■ Tarefas a realizar
1) Na entrevista, condense em tópicos o parágrafo que começa por "Galgo – Com outras bandas ainda não tivemos", mantendo os factos principais.
2) Imprima, da entrevista, o trecho que vai de "Com os Qer Dier" até "escolha do mesmo?", sem qualquer alteração.

Galgo – Há não só uma relação profissional, mas também a vontade em fomentar a amizade entre as pessoas. Isso acabou por acontecer naturalmente e foi importante não só para nos relacionarmos muito melhor, mas para ter uma cadência de trabalho muito mais fluída. Foi importante saber que tipo de pessoas eles contactam e para nós saber que tipo de pessoas são, e não alguém distante com quem teríamos uma ligação muito menos próxima. Inicialmente o Fábio acompanhava-nos na estrada, é um bom driver ou quase sempre (risos), e passávamos tempo com ele antes e depois dos concertos. O feedback que eles dão depois dos concertos, não só deles, mas do que vão ouvindo isso também é muito importante.

MDX – A Mira também agencia os Qer Dier entre outras bandas. Como é a relação entre vocês e essas bandas? Há partilha de experiências?

Galgo – Com outras bandas ainda não tivemos assim tantos contactos. O nosso contacto dá-se mais com a Mira porque foram as primeiras pessoas com quem temos trabalhado e também porque fomos a primeira banda da Mira. Como tal sempre tivemos um contacto próximo com eles, mas não tanto com outras bandas. Por acaso não temos nenhuma viagem em conjunto com nenhum deles. Mas não quer dizer que num futuro isso não venha a acontecer.

Com os Qer Dier é diferente até porque já partilhámos palco com eles, uma vez em Coimbra no Aqui Base Tango e outra na Figueira da Foz, e eu (Alexandre Moniz) faço parte da banda, logo é natural que tenhamos esta relação mais próxima.

MDX – Partindo para a gravação do disco – Em que estúdio é que foi e porquê a escolha do mesmo?

■ Conteúdo dos dados

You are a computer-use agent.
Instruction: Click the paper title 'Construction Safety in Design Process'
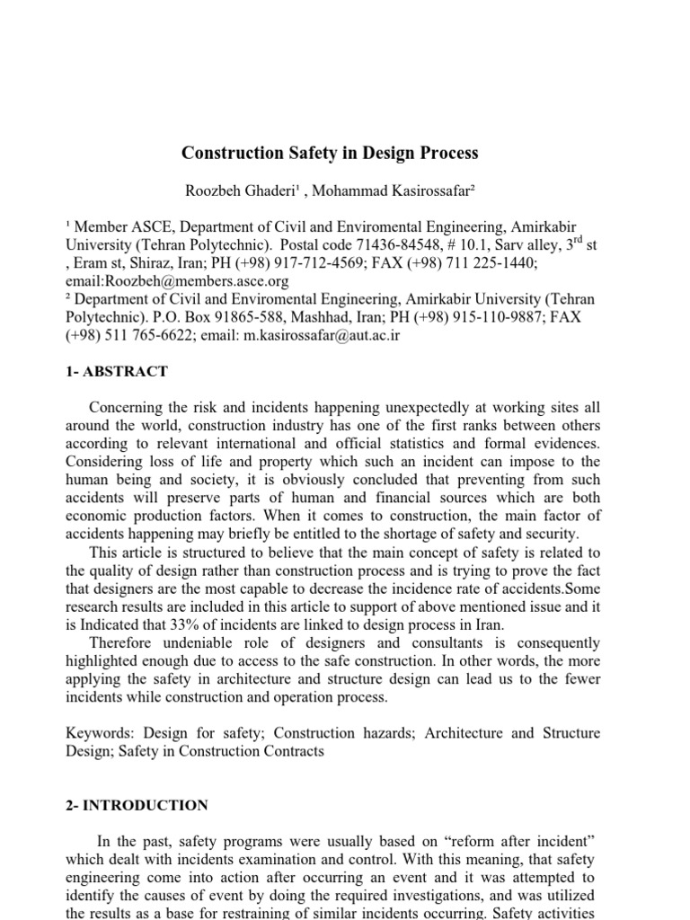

■ Respostas resolvidas
1)
- A banda ainda teve poucos contactos com outras bandas.
- O contacto principal é com a Mira, por terem sido as primeiras pessoas com quem trabalharam e por a banda ter sido a primeira da Mira.
- Por isso, a relação com a Mira sempre foi próxima, ao contrário da relação com as outras bandas.
- Não têm nenhuma viagem em conjunto com outras bandas, mas isso pode vir a acontecer no futuro.

2)
Com os Qer Dier é diferente até porque já partilhámos palco com eles, uma vez em Coimbra no Aqui Base Tango e outra na Figueira da Foz, e eu (Alexandre Moniz) faço parte da banda, logo é natural que tenhamos esta relação mais próxima.

MDX – Partindo para a gravação do disco – Em que estúdio é que foi e porquê a escolha do mesmo?